Raquel Allegra Fall 2022 Ready-to-Wear Collection
Over the past two years of the pandemic, Raquel Allegra’s well-established signatures have served her well. Always balancing an innate feel for comfort with a kaleidoscopic color palette that manages to be at once earthy and electric—as well as her signature hand-crafted tie-dyes in an array of dazzling patterns—Allegra’s clothes carry the exact balance of ease and Zoom-ready pizzazz we’ve all been craving. With that in mind, it would have been easy for the Los Angeles-based designer to stay the course this season and offer another variation on that theme. Instead, however, she decided to lean into something more art-adjacent—and in doing so, returned to her creative roots while adding a new, post-pandemic sense of refinement.
It all began with a book of the writings of Georgia O’Keeffe the designer picked up during a stay at her second home near the picturesque town of Taos, New Mexico. “Georgia was the first artist that I ever kind of became aware of as a little girl through my mom’s eyes, and she’s just been one of those artists for me that’s always been there in the background,” Allegra says. “In a way, I’ve almost taken her for granted a little bit.”
While she acknowledges that this is hardly the first time O’Keeffe’s work has inspired a fashion collection, it’s rare to see it done so seamlessly.

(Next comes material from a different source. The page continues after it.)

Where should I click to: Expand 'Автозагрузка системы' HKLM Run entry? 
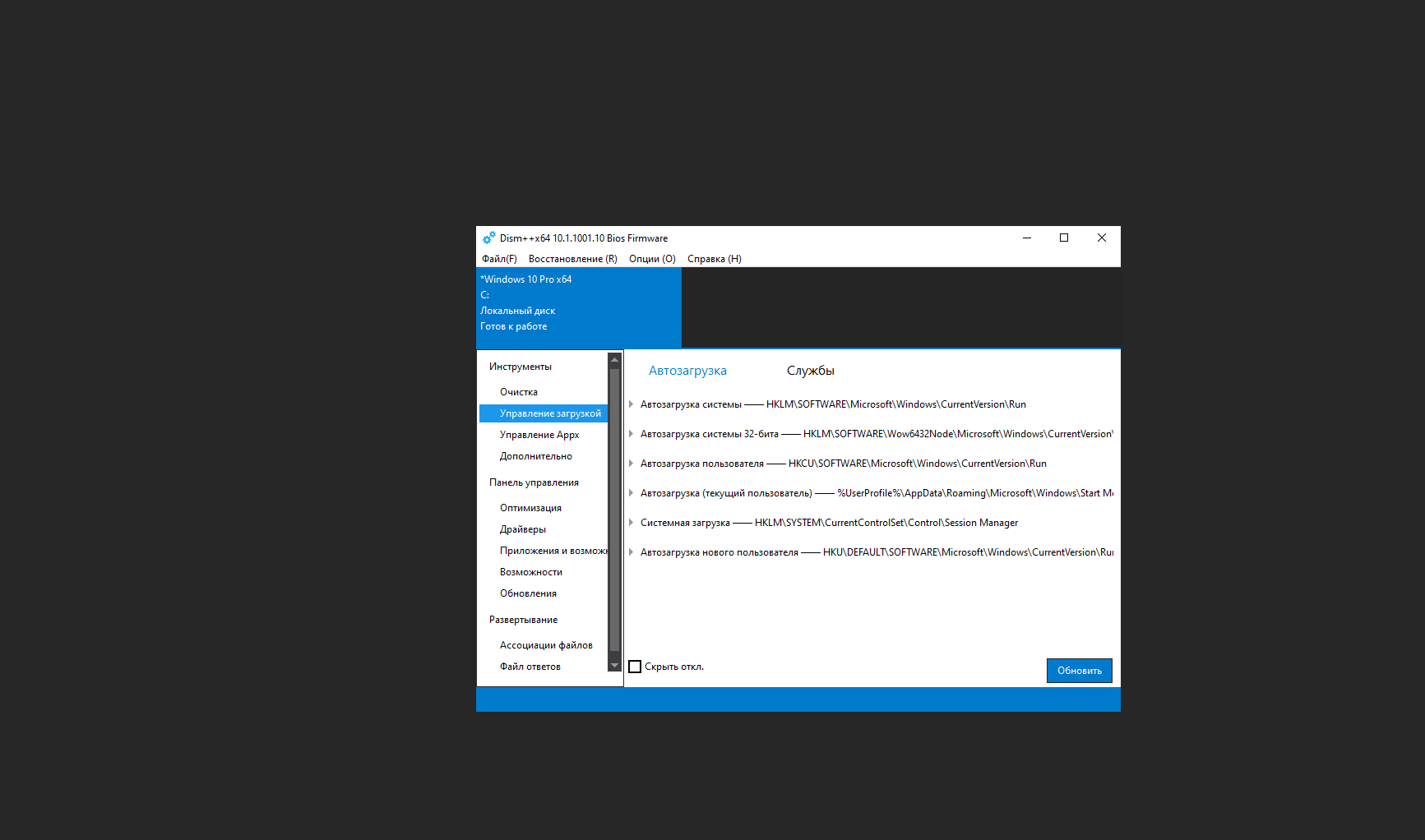click(632, 404)
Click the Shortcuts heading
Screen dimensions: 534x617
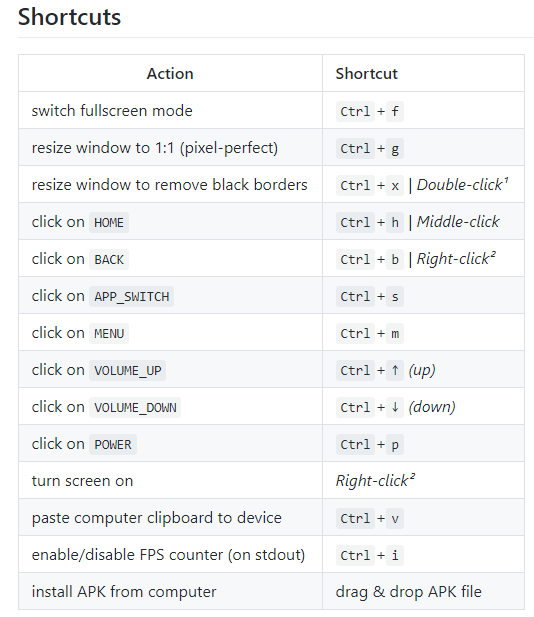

In place of anything too literal, Allegra looked to the artist’s intoxicating color palette of dusty ochres, twilight blues, and rich, piercing sunflower yellows for inspiration, while also paying homage to the various flora that inspired the sensual curves and lines of her forms by way of abstracted, hand-painted prints. For the sun-dappled lookbook, shot at a restored mid-century home in Topanga that—not by accident—belonged to an artist and ceramicist, the pieces took on a cinematic quality, worn by a pair of twins whose striking beauty felt somewhere between Sissy Spacek and Mia Farrow in Rosemary’s Baby. Twirling the dramatic sleeves of the feather-light tie-dyed kimonos, or standing in the long ruched silk dresses in midnight blue and a light chartreuse, the overall effect is one of louche, gently faded Californian glamour.
Still, there are plenty of Allegra’s staples for her loyal customers to sink their teeth into—floaty printed dresses, colorful cashmere sweaters, relaxed pants in jersey featuring striped tie-dyes—as well as a few more of-the-moment touches, such as the ombré mesh tops which offer a more grown-up, artsy take on the Gen Z item du jour. This season, Allegra provided all the comfort and practicality you come to her for, with just the right amount of playfulness to nudge it forward.